Exercise prompt ->
Answer these questions from the text below about a writer arguing with a book.
(a) What working title does the book feel jealous of?
(b) Which three characters does the writer plan to keep writing about?
(c) For how many more books does the writer have ideas?

Quoted text ->

####

I can feel the anger radiating from him.“You do realize that the only reason why I shut up is so that you could go back and clear up the unfinished business with Iron Thirst. You said you’d be right back. You promised!” He actually stomped his feet matching each syllable.
Dear God, don’t let him cry. Wet pages are so hard to deal with. “It’s not that I’ve forgotten you. You are very important to me.”
Through wet eyes, he says, “But, shouldn’t you write about us right now. While all the voices are still so clear. Think of the tone.”
“I plan on writing about Fee and Blake and Bristow for a long time. I have ideas for at least two more books. Complete outlines.”
“So, are you bored with us?Is that it? Do you like this, this, Touch of Light better?”
Good grief. Books are just as sensitive and insecure as the writer. “All right, listen. Don’t be jealous of Touch of Light, I mean, that’s just a working title anyway. You have to take some responsibility for yourself.” He starts to interject, but I hold up my hand. “Let me finish. You can’t just blame it all on me. You shut down first. Say it was Iron Thirst, but you know as well as I do that if it was not perfect, you would never see the light of day.”
“So,” sniffles and wipes nose, “you’re saying that if I open up, if I talk—you’ll listen?”
“I owe you that.”
“Thank you.” He gives me a joyous hug.
So after a little tough love, we are all in agreement. We’ll see what happens.

####

Dataset content ->
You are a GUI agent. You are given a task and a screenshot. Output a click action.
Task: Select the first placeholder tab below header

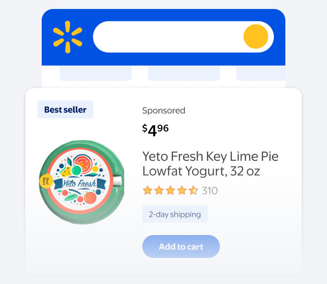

####

Response to the task ->
(a) Touch of Light
(b) Fee, Blake and Bristow
(c) At least two